Wood anatomy is a scientific sub-area of wood science, which examines the variations in xylem anatomical characteristics across trees, shrubs, and herbaceous species to explore inquiries related to plant function, growth, and the environment.

Extensive study of the wood structure helps also in macroscopically or microscopically identifying the exact wood species for a variety of scientific, technical, historical, economical and other reasons. In recent years, wood anatomy also helps developing new techniques in preventing the illegal logging of forests, that is the harvest, transportation, purchase, or sale of timber in violation of laws, leading to a number of environmental issues such as deforestation, soil erosion and biodiversity loss.

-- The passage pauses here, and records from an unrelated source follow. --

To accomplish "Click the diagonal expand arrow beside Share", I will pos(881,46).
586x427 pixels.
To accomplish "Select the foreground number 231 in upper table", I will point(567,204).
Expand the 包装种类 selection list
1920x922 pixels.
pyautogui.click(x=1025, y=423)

Commonly studied features include the dimensions of lumens and the thickness of walls in the conducting cells (tracheids, vessels), fibers, and various ray properties. The structural attributes of each xylem anatomical feature are largely predetermined upon formation and significantly influence its functionality, encompassing the transport and storage of water, nutrients, sugars, hormones, and mechanical support provision.

These anatomical features are localized within the growth rings, facilitating the establishment of intra-annual structure-function relationships and sensitivity to environmental fluctuations. However, generating large datasets of xylem anatomical data poses numerous methodological challenges.

== Main topics ==
The wood anatomy includes the study of the structure of the bark, cork, xylem, phloem, vascular cambium, heartwood and sapwood and branch collar.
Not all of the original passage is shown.